Good picture! Thanks for your thoughts.

R.

I'm a big fan of skegs for safety and directional reasons. If you
ground by the stern with a spade rudder, usually it's game over. A
skeg can help...maybe...to save it.


Just to clarify: That is a fixed skeg shown on my proposed
modification.

On spade rudders: On power boats, I favor spade rudders. If the
rudder has good clearance from the hull at the top, it will often
remain functional after a grounding. The shaft may bend and the boat
steer funny but it will still be steerable. With a bottom bearing, a
little bit of bending will usually bind the whole thing up so if is
useless. In a glass boat, it will be hard to make the skeg stiff
enough to support the rudder. The whole thing can flex enough that
the shaft will bend and the skeg will then bind the rudder. Even in
metal, the sailboat type skeg will be hard to make sufficiently stiff.

It doesn't take a lot of extra metal to make a rudder stock strong to
be self supporting. If I were designing a boat that was not a weight
critical racer, I would make the stock large enough to be a spade
rudder. The skeg would then be structurally separate with just a line
guard at the bottom. Grounding damage, which usually will bend the
stock aft, would then leave the boat steerable in most cases.

--

Roger Long

Stephen Trapani wrote:
Hull speed is the absolute maximum that boat can travel through water.

Not really. "Hull Speed" is sort of a convenient shorthand for
indicating where the graph of a vessel's speed vs power begins to get
inconveniently steep.


All your examples have the water moving forward also so the boat is not
exceeding hull speed through the water.

Even catamarans? How about planing types?

DSK

wrote:
One of these days I'd like to look into the derivation of hull speed.

Check out the work of William Froude.

Can you suggest a very basic explanation (a source thereof). I'm just
curious as to when it applies. Like:

Does it apply to non-rigid hulls (hulls that might flex in the middle)
Does it apply to totally submerged objects?
Does it apply to towed objects, like dinghies?

Yes, yes, & yes.
Usually making hulls non-rigid makes them slower for given power. There
are some interesting studies of marine mammals that can swim faster than
science suggests they should, and apparently they can change their shape
to promote laminar flow and possibly reduce wave pressure areas.

For totally submerged objects, the rules are a bit different and they
don't have the same limits as displacement-supported objects on the surface.


What happens when an object exceeds hull speed?

That depends a lot of the hull & the conditions.

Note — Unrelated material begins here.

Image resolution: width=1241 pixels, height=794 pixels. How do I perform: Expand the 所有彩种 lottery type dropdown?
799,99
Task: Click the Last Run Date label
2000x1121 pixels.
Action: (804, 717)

Some "objects" will
plane, ie will transition from being supported by displacement to being
supported by the dynamic lift of water flowing under the hull. In other
cases, the cross section density is high enough that wave resistance is
less (ie very narrow hulls).


Is there any way to "fool the water" into acting as if the boat is
longer than it is?


Sure, that's what bow bulbs are all about.

Fresh Breezes- Doug King

In article ,
DSK wrote:

Usually making hulls non-rigid makes them slower for given power.

One notable exception: a PortaBote, but that's not practical for most
hulls. The hull deforms unbelievably, which is disconcerting.

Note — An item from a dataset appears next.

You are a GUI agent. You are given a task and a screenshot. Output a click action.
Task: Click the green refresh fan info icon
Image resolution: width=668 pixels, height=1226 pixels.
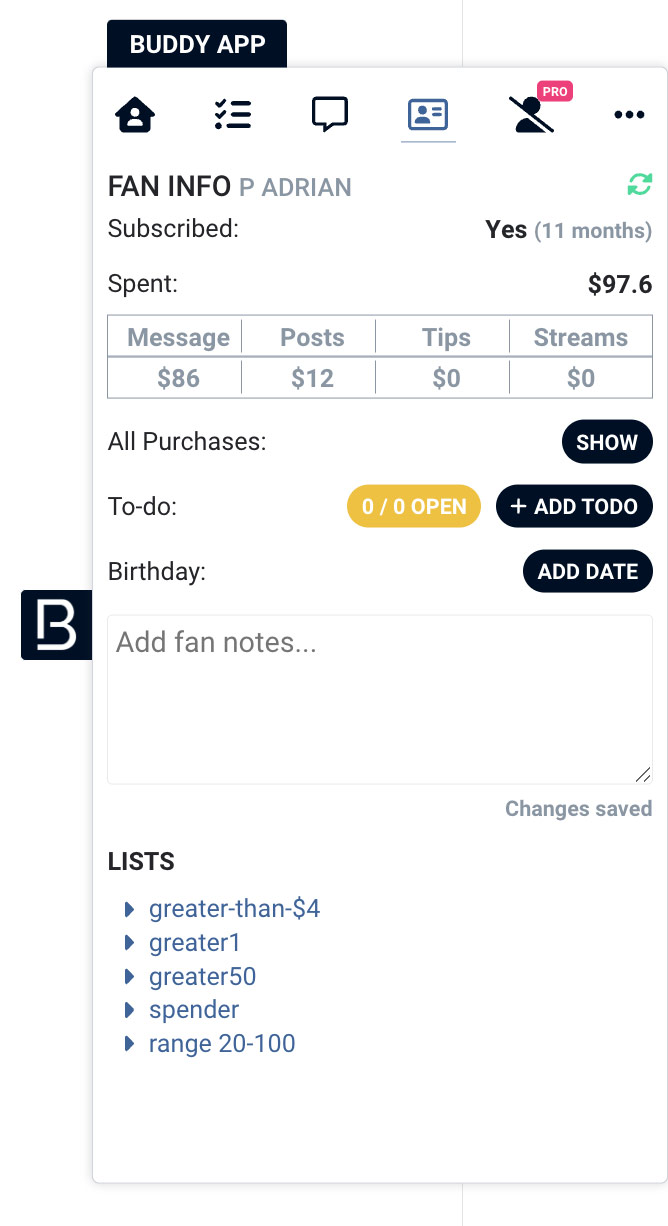point(640,185)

But, in general, it's true.

--
Jere Lull
Xan-a-Deux ('73 Tanzer 28 #4 out of Tolchester, MD)
Xan's Pages: http://members.dca.net/jerelull/X-Main.html
Our BVI FAQs (290+ pics) http://homepage.mac.com/jerelull/BVI/

On Wed, 20 Apr 2005 05:25:11 GMT, Jere Lull wrote:

In article ,
DSK wrote:

Usually making hulls non-rigid makes them slower for given power.

One notable exception: a PortaBote, but that's not practical for most
hulls. The hull deforms unbelievably, which is disconcerting.

It is hard for me to believe that is an exceoption.

It would be notable if so. Indeed, it would be a miracle.



Rodney Myrvaagnes NYC J36 Gjo/a

"Religious wisdom is to wisdom as military music is to music."